Ma cosa restituisce, di sé, Francesca Woodman nelle immagini fotografiche?
Come si presenta nei suoi autoritratti? (9) La dimensione lirica del proprio lavoro non deve far pensare che vi alberghino residui ingenuamente romantici o addirittura spiritualistici. L’artista non offre di sé alcuna visione idealizzata, eroica, caricata di particolari significati. Al contrario, proprio la consapevolezza che il corpo è fatto della stessa stoffa del mondo suggerisce un’immersione della propria immagine nell’universo delle cose.

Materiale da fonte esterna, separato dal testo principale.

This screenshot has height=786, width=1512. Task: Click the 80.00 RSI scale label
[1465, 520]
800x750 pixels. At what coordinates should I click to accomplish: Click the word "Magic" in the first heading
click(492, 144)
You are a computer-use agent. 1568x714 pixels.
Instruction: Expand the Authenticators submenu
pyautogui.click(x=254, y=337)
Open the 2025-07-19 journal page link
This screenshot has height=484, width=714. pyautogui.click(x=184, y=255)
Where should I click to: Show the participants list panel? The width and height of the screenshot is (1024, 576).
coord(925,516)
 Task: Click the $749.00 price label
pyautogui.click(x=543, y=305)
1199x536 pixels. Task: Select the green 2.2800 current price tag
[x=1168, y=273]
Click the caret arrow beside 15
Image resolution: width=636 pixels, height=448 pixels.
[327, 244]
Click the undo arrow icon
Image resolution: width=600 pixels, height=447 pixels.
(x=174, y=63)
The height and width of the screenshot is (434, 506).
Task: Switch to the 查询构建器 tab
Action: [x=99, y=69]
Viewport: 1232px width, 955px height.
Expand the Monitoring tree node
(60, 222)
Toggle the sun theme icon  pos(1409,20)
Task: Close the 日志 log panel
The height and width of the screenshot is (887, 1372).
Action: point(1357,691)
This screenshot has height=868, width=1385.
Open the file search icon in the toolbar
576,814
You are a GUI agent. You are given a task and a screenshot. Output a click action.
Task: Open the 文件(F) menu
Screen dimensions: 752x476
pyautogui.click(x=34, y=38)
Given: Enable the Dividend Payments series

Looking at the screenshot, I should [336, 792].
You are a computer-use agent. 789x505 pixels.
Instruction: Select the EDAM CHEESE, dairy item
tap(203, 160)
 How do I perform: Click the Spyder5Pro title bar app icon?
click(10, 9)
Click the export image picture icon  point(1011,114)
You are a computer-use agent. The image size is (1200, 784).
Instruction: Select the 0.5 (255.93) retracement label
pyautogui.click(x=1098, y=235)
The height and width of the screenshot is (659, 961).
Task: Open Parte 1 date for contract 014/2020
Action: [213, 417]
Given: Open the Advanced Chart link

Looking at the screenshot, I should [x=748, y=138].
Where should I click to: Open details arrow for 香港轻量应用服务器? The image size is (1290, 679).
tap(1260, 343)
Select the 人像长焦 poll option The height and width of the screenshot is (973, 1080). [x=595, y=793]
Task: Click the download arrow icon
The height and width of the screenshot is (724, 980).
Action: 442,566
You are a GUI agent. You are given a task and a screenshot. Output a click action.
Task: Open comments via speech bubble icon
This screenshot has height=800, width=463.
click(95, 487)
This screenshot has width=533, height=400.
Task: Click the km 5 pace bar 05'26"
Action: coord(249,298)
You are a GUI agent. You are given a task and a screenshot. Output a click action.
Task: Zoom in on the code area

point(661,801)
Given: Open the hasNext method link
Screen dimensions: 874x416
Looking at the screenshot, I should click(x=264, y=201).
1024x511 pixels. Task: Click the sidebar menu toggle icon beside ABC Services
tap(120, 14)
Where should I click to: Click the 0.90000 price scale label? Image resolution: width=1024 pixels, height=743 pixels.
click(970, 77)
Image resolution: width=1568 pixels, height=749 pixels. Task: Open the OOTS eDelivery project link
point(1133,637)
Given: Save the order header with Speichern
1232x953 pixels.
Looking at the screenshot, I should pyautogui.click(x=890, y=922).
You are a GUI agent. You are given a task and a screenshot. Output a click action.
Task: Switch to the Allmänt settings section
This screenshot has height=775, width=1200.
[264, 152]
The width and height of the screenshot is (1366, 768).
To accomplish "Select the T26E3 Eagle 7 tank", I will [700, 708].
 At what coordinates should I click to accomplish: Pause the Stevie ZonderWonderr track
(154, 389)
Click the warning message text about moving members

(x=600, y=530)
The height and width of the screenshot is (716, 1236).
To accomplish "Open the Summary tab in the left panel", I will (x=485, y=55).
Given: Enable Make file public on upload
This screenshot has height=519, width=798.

Ecco allora che il corpo di Francesca quasi si assimila all’intonaco dei muri, gioca con la propria ombra, compare da porte e finestre, si nasconde tra i mobili e gli oggetti; la luce ne sfalda la consistenza piuttosto che esaltarla, oppure ne tornisce le forme purché siano sempre colte come frammenti, come particolari. Comunione con le cose vuol dire anche farsi carico con profonda empatia del loro deterioramento, della consunzione, della perdita di funzionalità, delle trasformazioni organiche che la materia subisce. Ne deriva un’inclinazione dell’artista per le ambientazioni in interni diruti, abbandonati, ricchi di memoria e di segni che rimandino a un altrui vissuto trascorso e compiuto, tuttavia ancora in grado di farsi presenza vitale, se catturato e assorbito dallo sguardo di Francesca. Lo studio – che sia davvero tale o sia un’occasionale e temporaneo spazio individuato per un’unica serie di fotografie – è dapprima scelto e poi abitato in modo da farne il teatro nel quale la congiunzione di sé con le cose del mondo possa aver luogo col massimo della naturalezza. «Termine medio, che si frappone fra l’io e il mondo», lo studio, lo spazio nel quale l’opera scaturisce, è «un’estensione corporea, un collettore di percezioni, una cornice che funziona da cerniera, aperta all’interno e all’esterno». (10)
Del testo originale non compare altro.